This project implements a basic voice-based authentication system leveraging machine learning techniques. It uses audio feature extraction (MFCC and its derivatives) to model and recognize a specific speaker’s voice. The system enables a user to enroll with their voice and then authenticate future voice inputs using a trained Support Vector Machine (SVM) classifier.
The application is ideal for exploring the fundamentals of speaker recognition and machine learning-based audio processing.

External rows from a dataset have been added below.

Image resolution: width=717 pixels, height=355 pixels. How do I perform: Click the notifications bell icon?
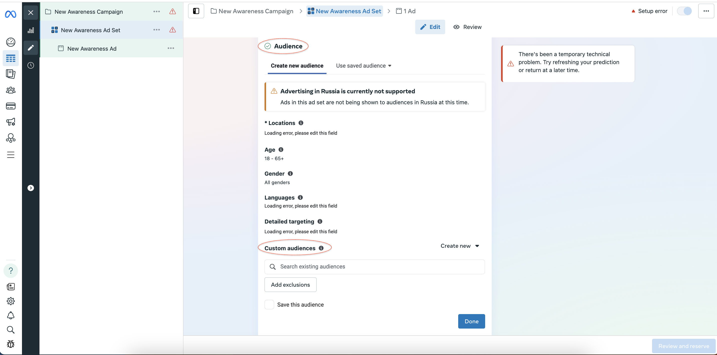click(11, 315)
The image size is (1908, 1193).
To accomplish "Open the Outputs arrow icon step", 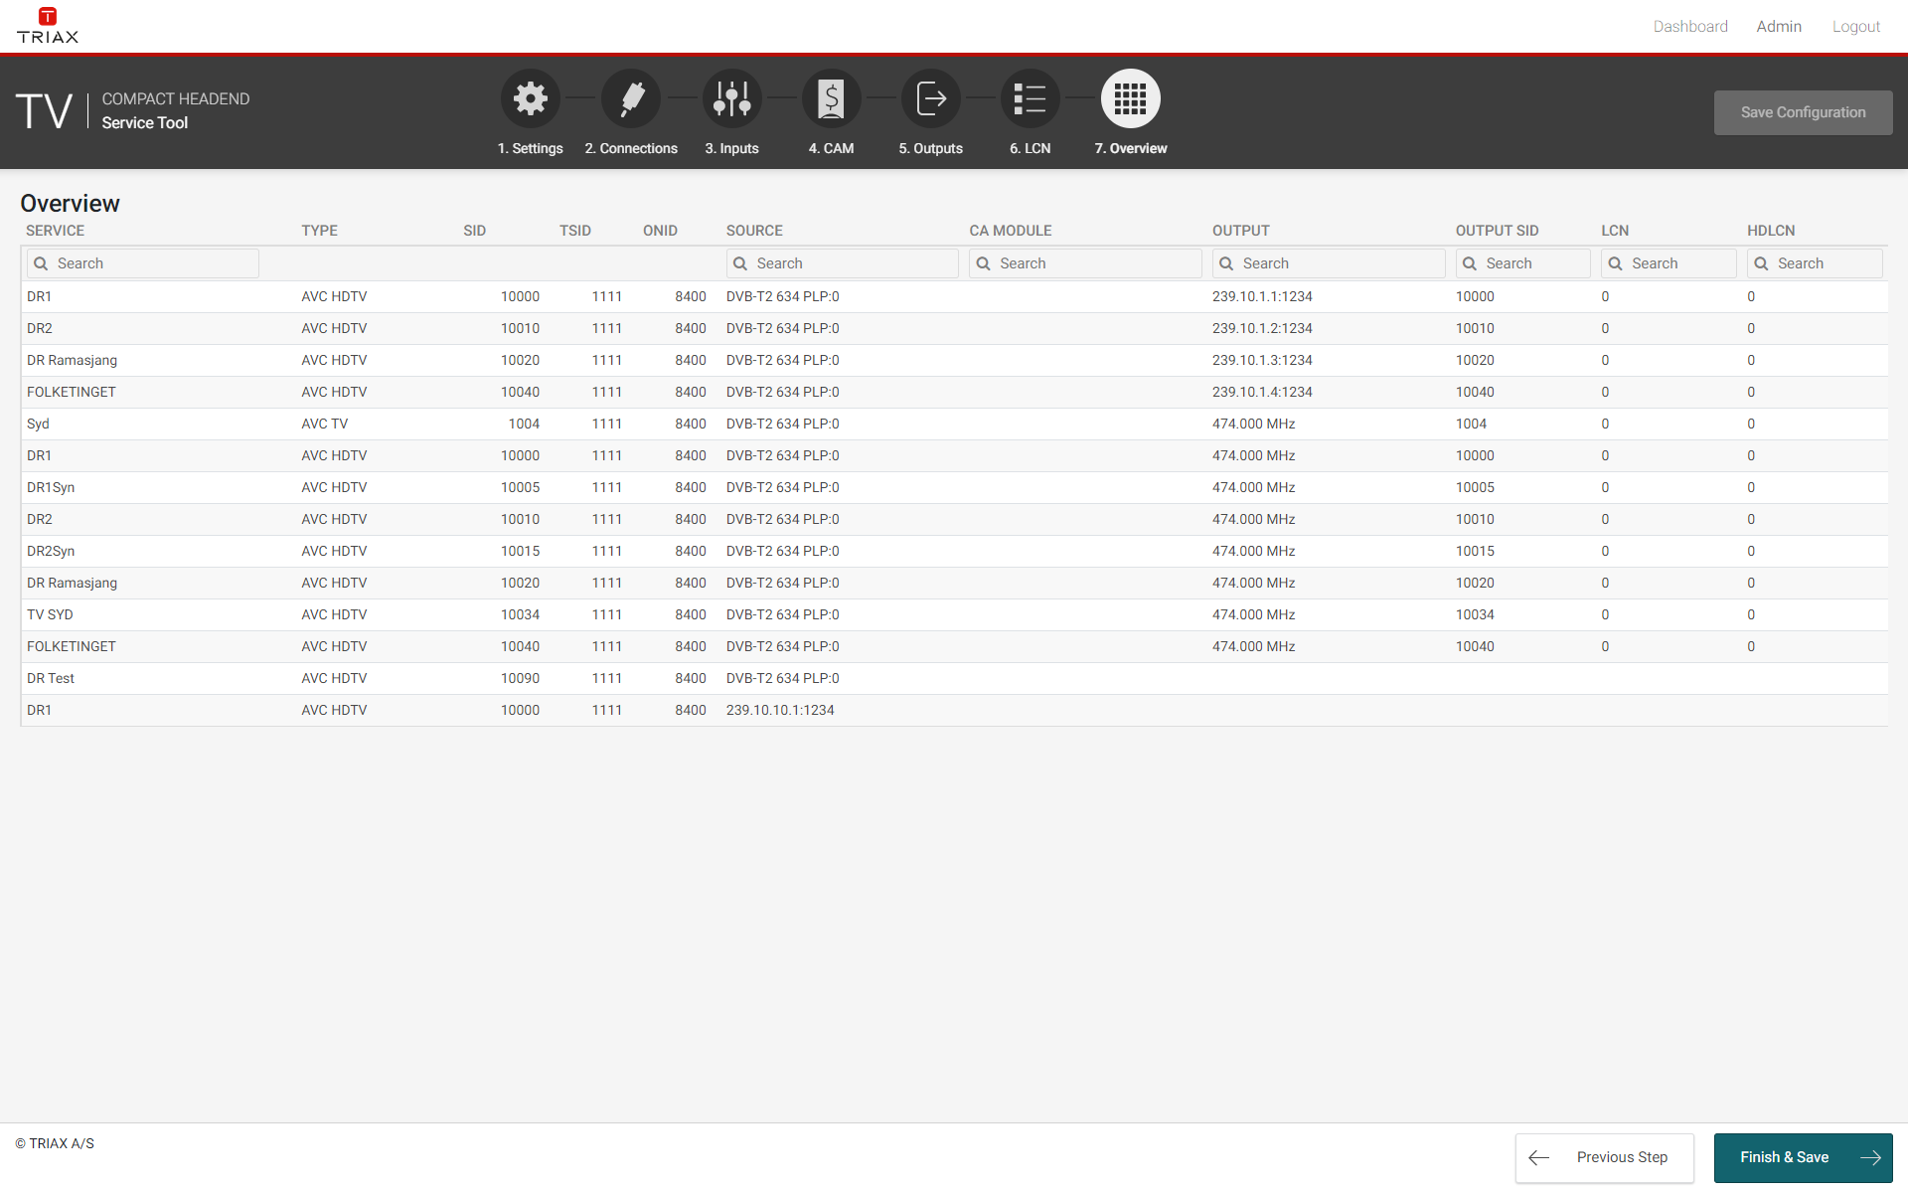I will 931,98.
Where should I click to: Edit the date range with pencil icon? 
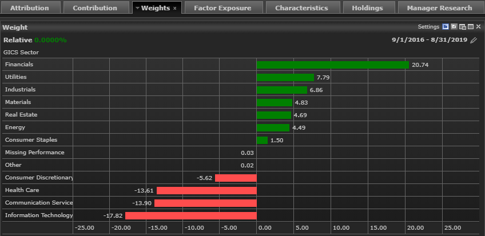473,41
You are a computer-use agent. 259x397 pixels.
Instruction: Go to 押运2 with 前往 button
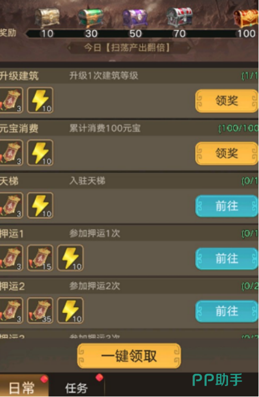pyautogui.click(x=226, y=311)
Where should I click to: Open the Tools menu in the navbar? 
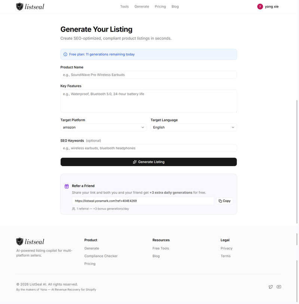coord(124,7)

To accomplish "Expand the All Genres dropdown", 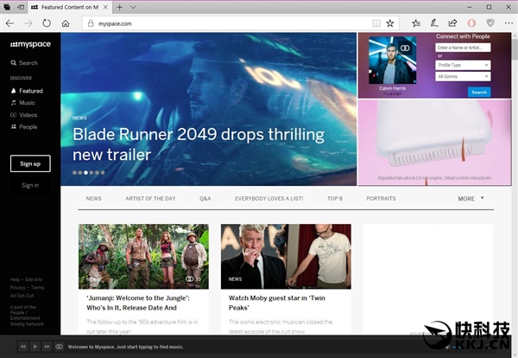I will coord(463,77).
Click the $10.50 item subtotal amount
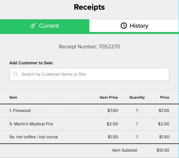 tap(163, 150)
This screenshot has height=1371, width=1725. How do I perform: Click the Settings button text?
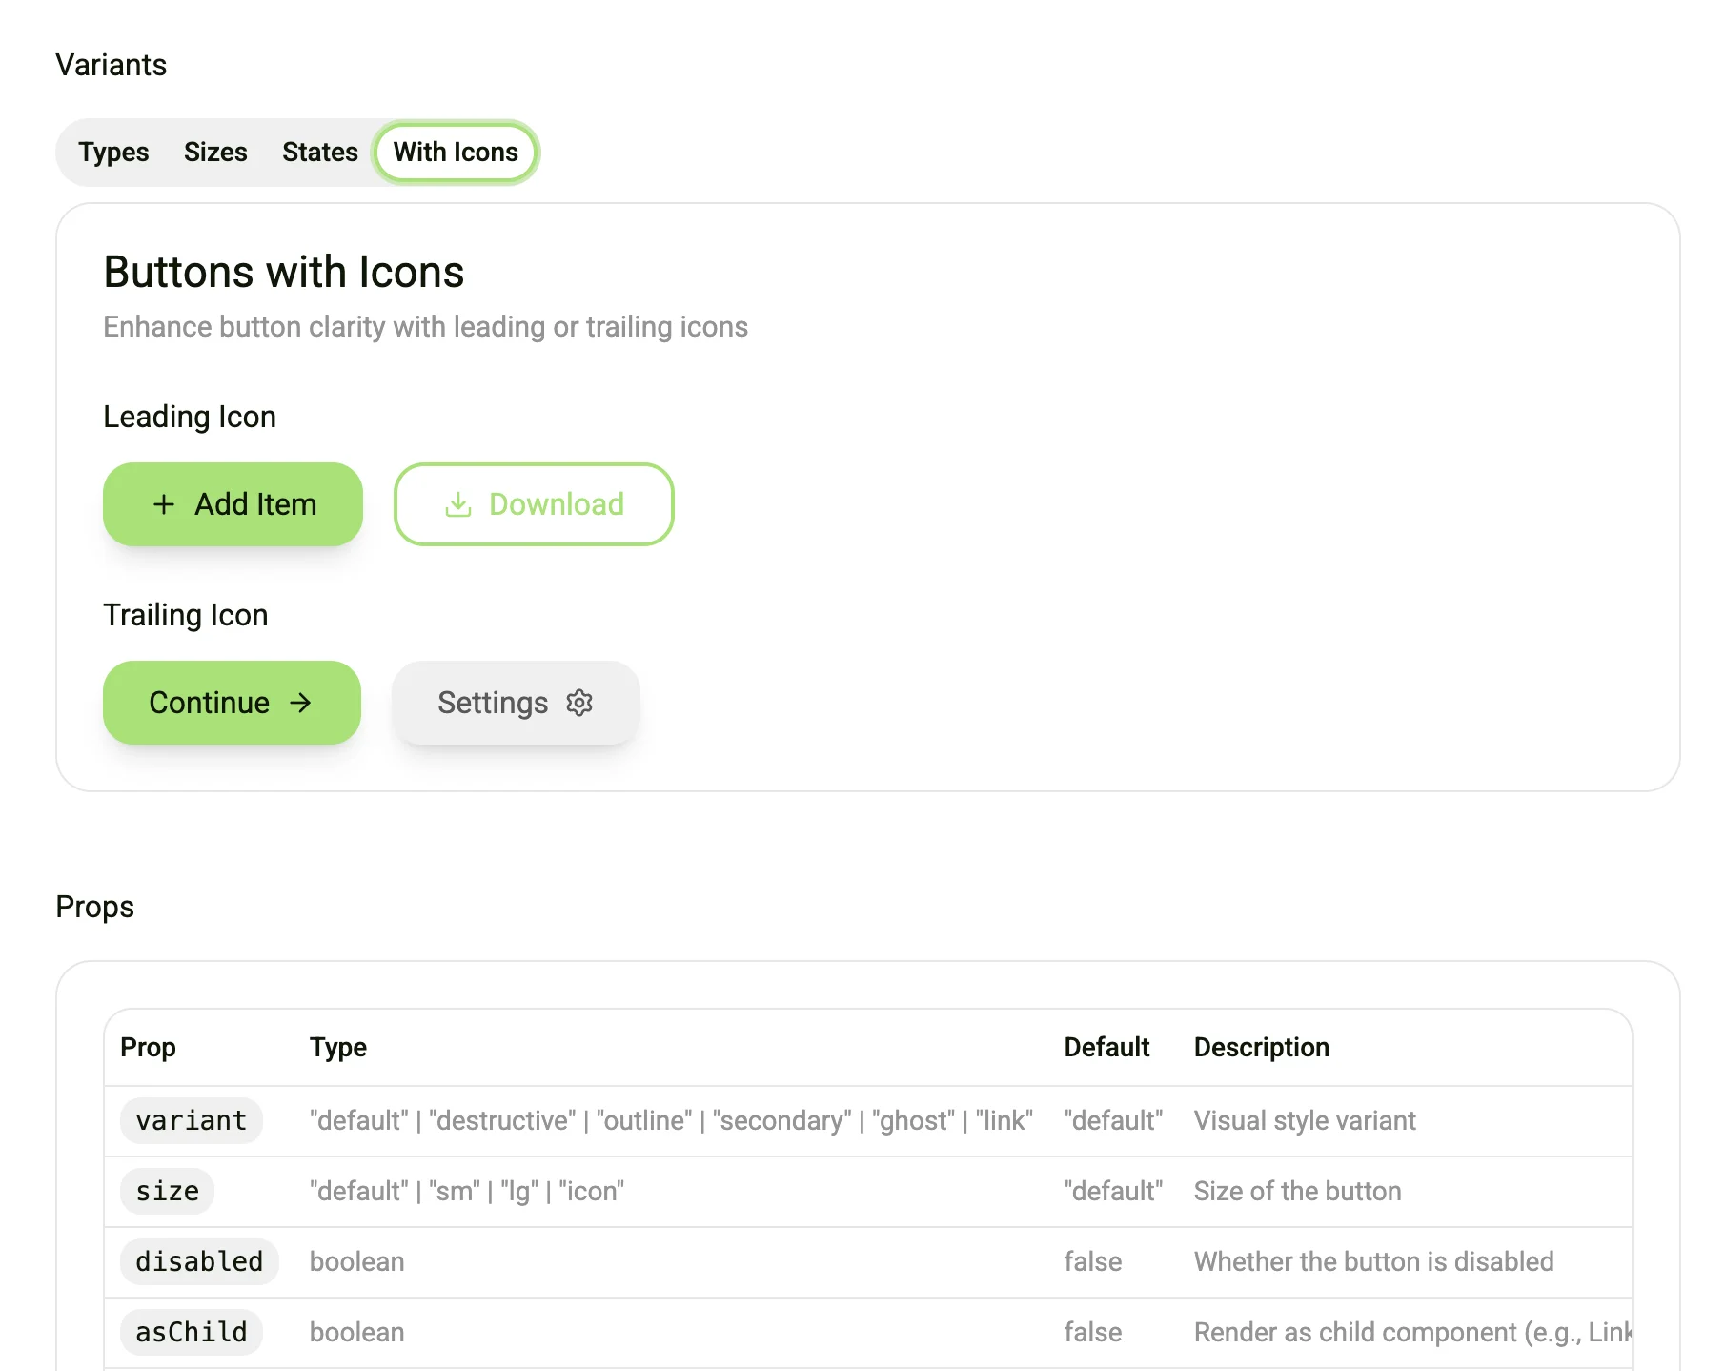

Programming Language: Python
Libraries:
-
librosa – for audio loading and MFCC feature extraction
-
scikit-learn – for feature scaling and SVM classification
-
joblib – for saving and loading models
-
numpy – for numerical operations
-
Google Colab – for easy file uploads and execution
-
User Enrollment: Uploads two .wav files (user and non-user), extracts features, and trains an SVM model.
-
Voice Authentication: Authenticates a new voice sample against the trained model and returns success or failure with confidence.
-
Feature Extraction: Uses MFCC along with delta and delta-delta features to enhance speaker recognition.
-
Persistence: Saves both the trained model and scaler to disk for future use.
- User Enrollment:
-
The user uploads:
-
Their own .wav voice sample
-
A non-user .wav sample
-
-
MFCC + delta features are extracted from both.
-
A binary SVM classifier is trained and saved.
- Authentication:
-
The user uploads a new .wav sample.
-
The model extracts features and predicts whether it matches the enrolled user.
-
Authentication success/failure is reported based on probability threshold.